** TUJUAN A **
Ringkaskan teks tentang Pura Giri Kusuma dalam dua kalimat.

** KUTIPAN BACAAN **
<<<<

Pura Giri Kusuma

Berdasarkan petunjuk Lontar Purana Wana Sari, koleksi Bapak Ketut Sudarsana, yang terdiri dari 9 lembar, yang berbahasa Bali Kawi, ada disebutkan tentang pendirian Pura Giri Kusuma.

Lontar

Diceritrakan ada orang  atau kelompok orang yang tinggal di sebelah selatan Alas Sari yang merupakan keturunan dari Mpu Gnijaya, wilayah tempat tinggalnya belum mempunyai nama. Pada suatu ketika mereka datang ke Alas Sari dengan tujuan untuk berburu, tiba-tiba hujan lebat dan terjadi gempa yang dasyat, hampir-hampir menemui ajalnya. Setelah itu ada sabda dari langit, agar mereka mendirikan palinggih Hyang Lingga Bhuwana pada tempat tinggalnya, beliau juga bergelar Hyang Siwa Natha.

>>>>

** BARIS TERSIMPAN **
<<<<

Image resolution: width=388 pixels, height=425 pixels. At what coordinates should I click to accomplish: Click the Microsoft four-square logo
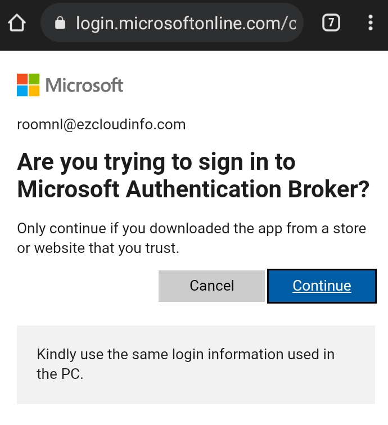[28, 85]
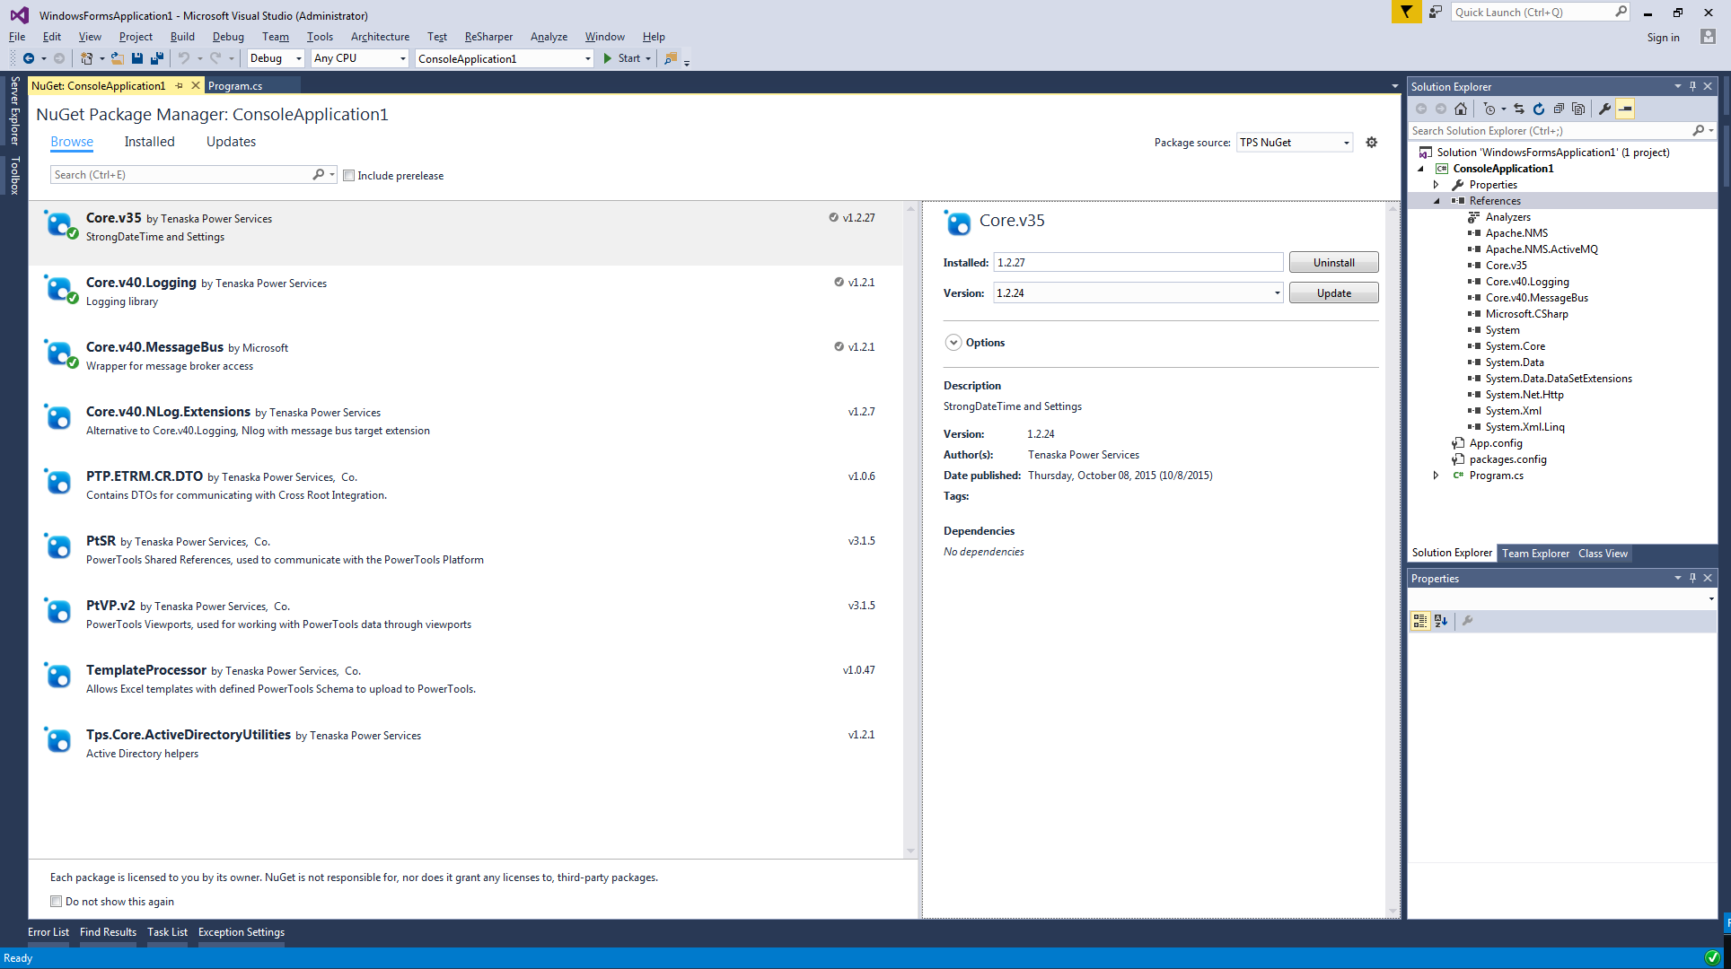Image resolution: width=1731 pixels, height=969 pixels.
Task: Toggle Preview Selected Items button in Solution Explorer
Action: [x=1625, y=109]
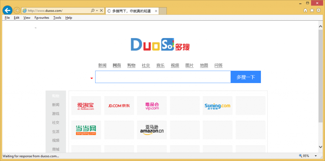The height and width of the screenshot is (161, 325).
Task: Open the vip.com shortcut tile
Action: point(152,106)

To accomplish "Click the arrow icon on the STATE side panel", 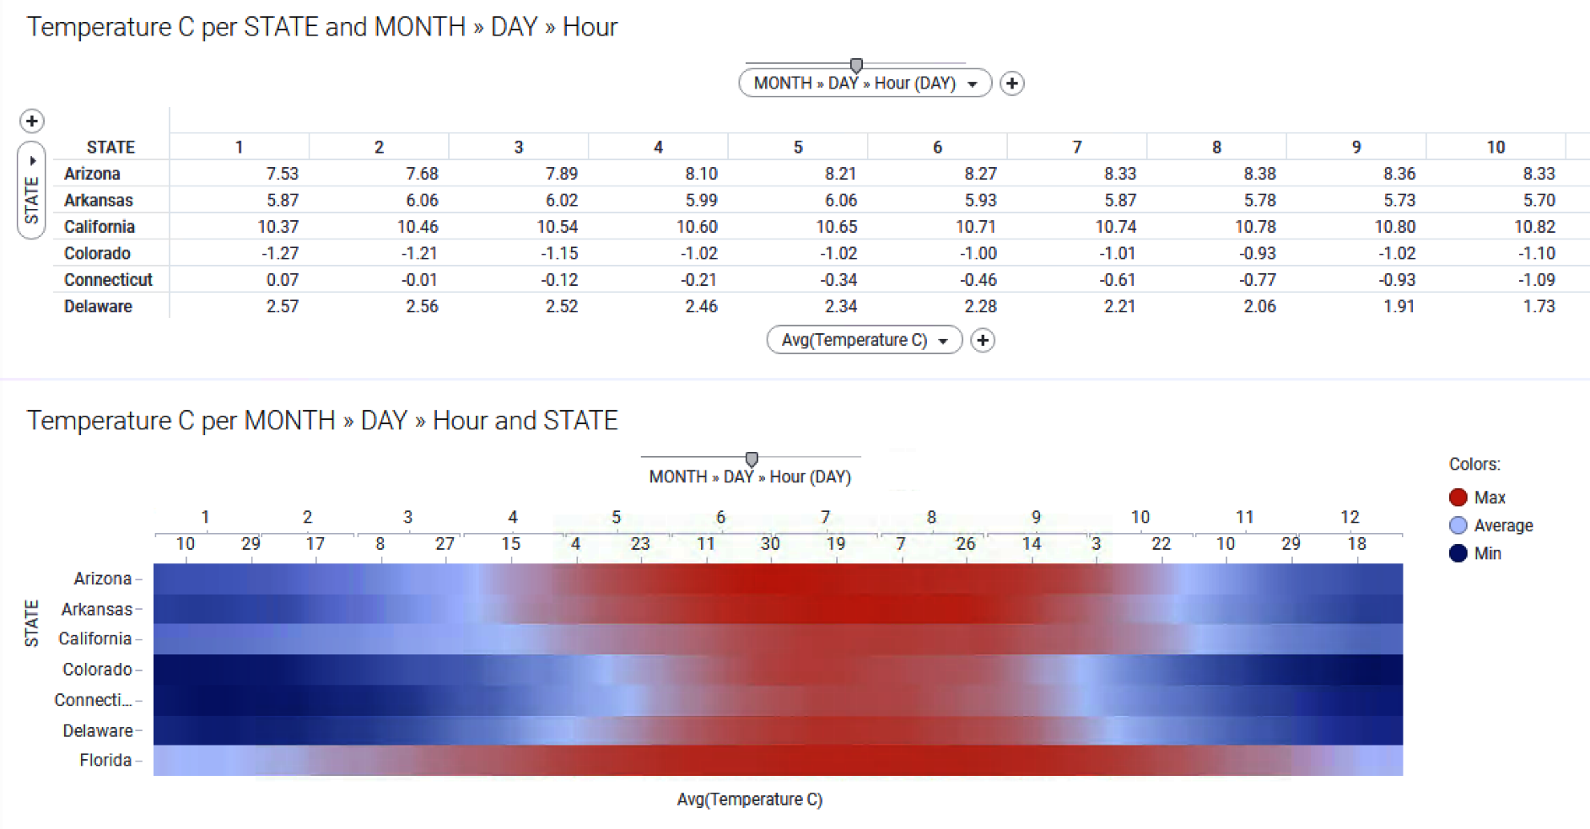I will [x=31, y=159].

>>>>
<<<<

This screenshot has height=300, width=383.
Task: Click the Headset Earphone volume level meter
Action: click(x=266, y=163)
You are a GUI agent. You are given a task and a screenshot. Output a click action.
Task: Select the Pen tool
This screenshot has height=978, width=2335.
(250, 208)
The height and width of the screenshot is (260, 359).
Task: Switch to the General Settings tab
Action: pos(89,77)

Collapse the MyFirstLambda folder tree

>>>>
<<<<

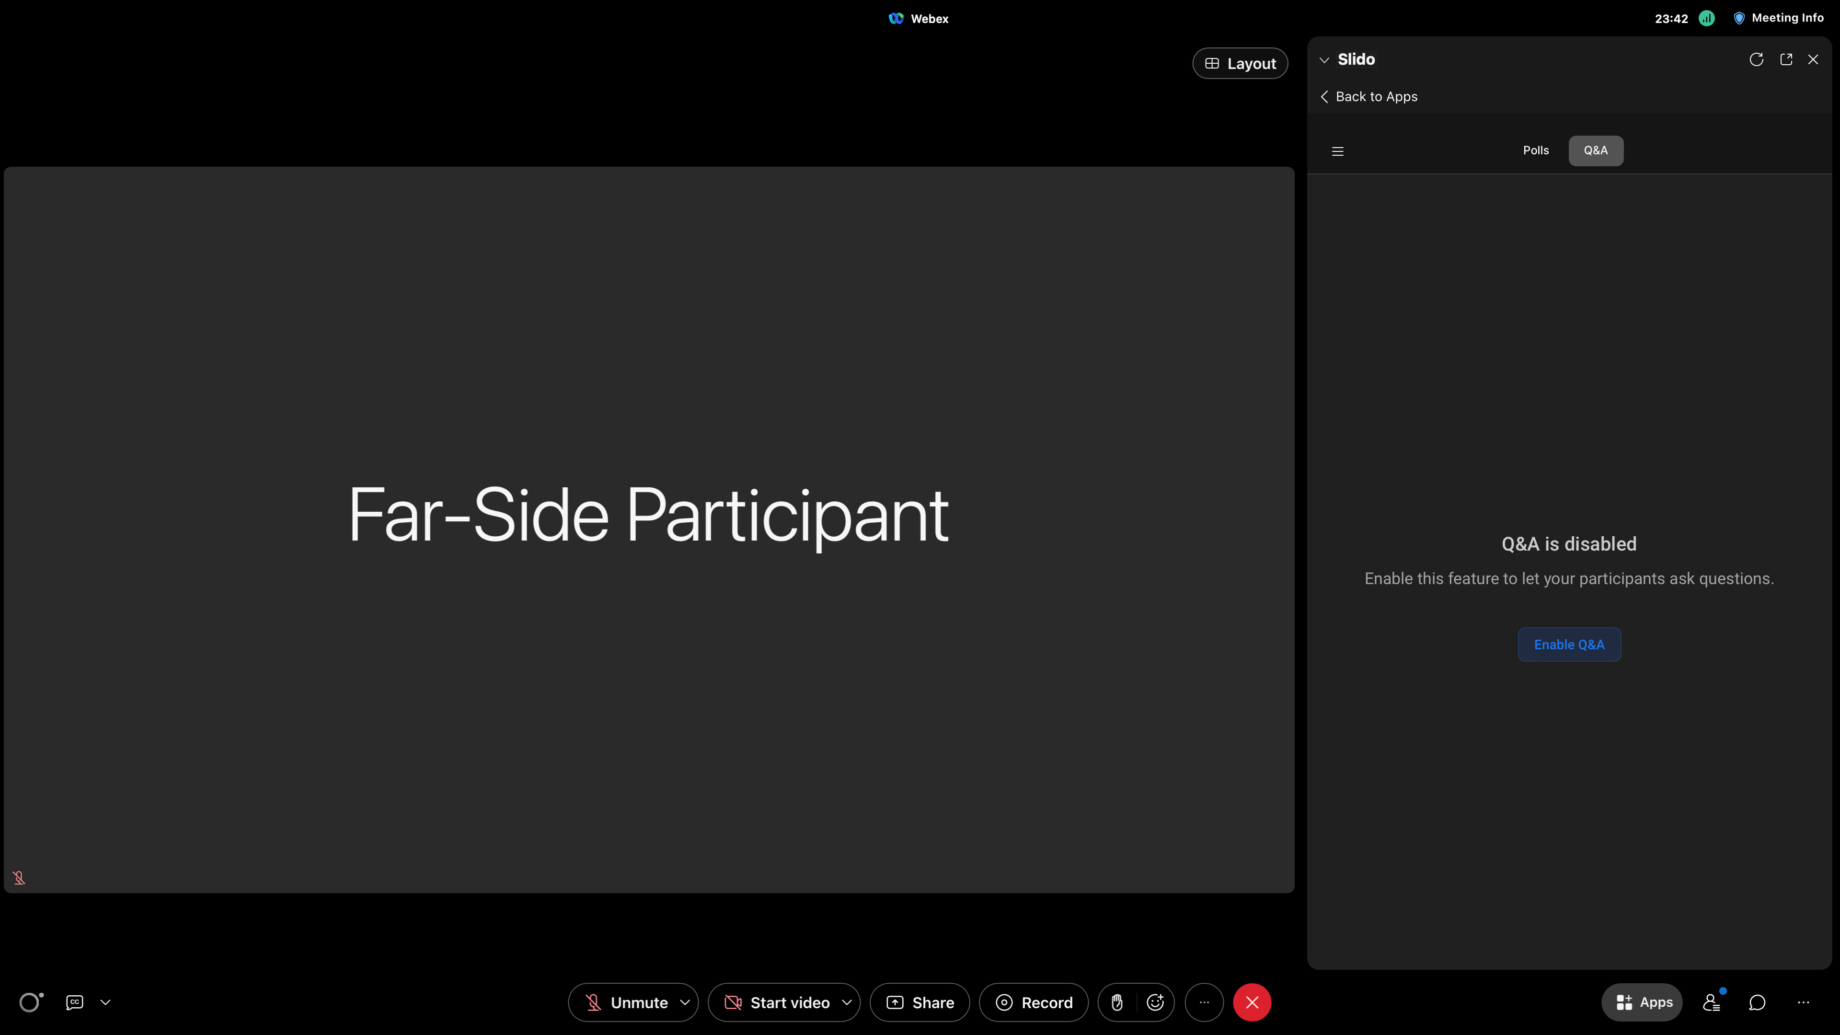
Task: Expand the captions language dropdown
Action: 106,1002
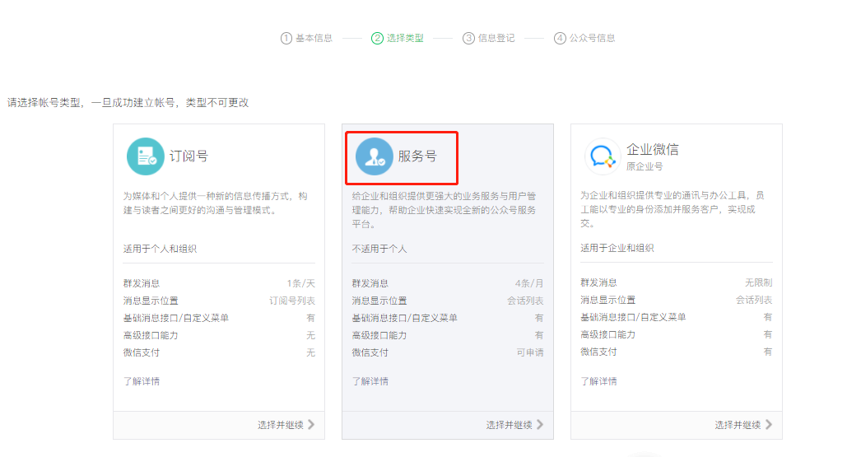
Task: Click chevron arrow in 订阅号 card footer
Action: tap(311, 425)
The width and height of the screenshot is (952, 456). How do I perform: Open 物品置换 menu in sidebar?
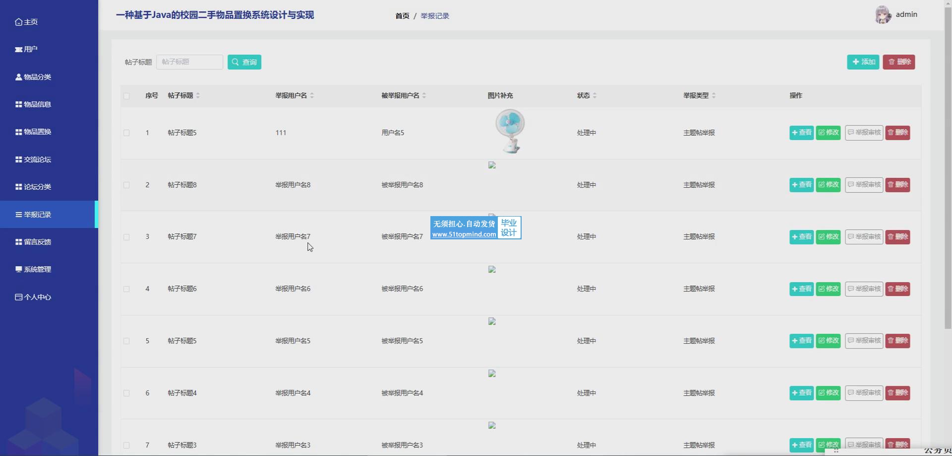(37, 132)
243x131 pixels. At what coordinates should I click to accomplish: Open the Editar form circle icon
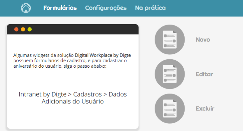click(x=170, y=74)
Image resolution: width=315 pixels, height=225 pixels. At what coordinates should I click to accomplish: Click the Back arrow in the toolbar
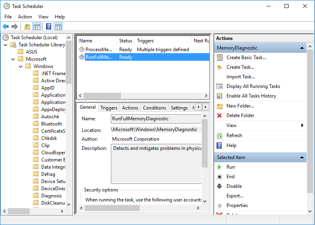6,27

>>>>

** TUJUAN B **
Kutip baris-baris di atas mulai dari baris yang memuat "You are a GUI" hingga baris yang memuat "Action: pos(89,77)", kedua baris itu ikut disertakan.

** JAWABAN TERTULIS A **
Lontar Purana Wana Sari koleksi Bapak Ketut Sudarsana, yang terdiri dari 9 lembar dan berbahasa Bali Kawi, menyebutkan tentang pendirian Pura Giri Kusuma. Lontar itu menceritakan keturunan Mpu Gnijaya dari sebelah selatan Alas Sari yang datang berburu ke Alas Sari, lalu dilanda hujan lebat dan gempa dahsyat, kemudian menerima sabda dari langit agar mendirikan palinggih Hyang Lingga Bhuwana, yang juga bergelar Hyang Siwa Natha, di tempat tinggal mereka.

** JAWABAN TERTULIS B **
You are a GUI agent. You are given a task and a screenshot. Output a click action.
Task: Select the Pen tool
This screenshot has height=978, width=2335.
(250, 208)
The height and width of the screenshot is (260, 359).
Task: Switch to the General Settings tab
Action: pos(89,77)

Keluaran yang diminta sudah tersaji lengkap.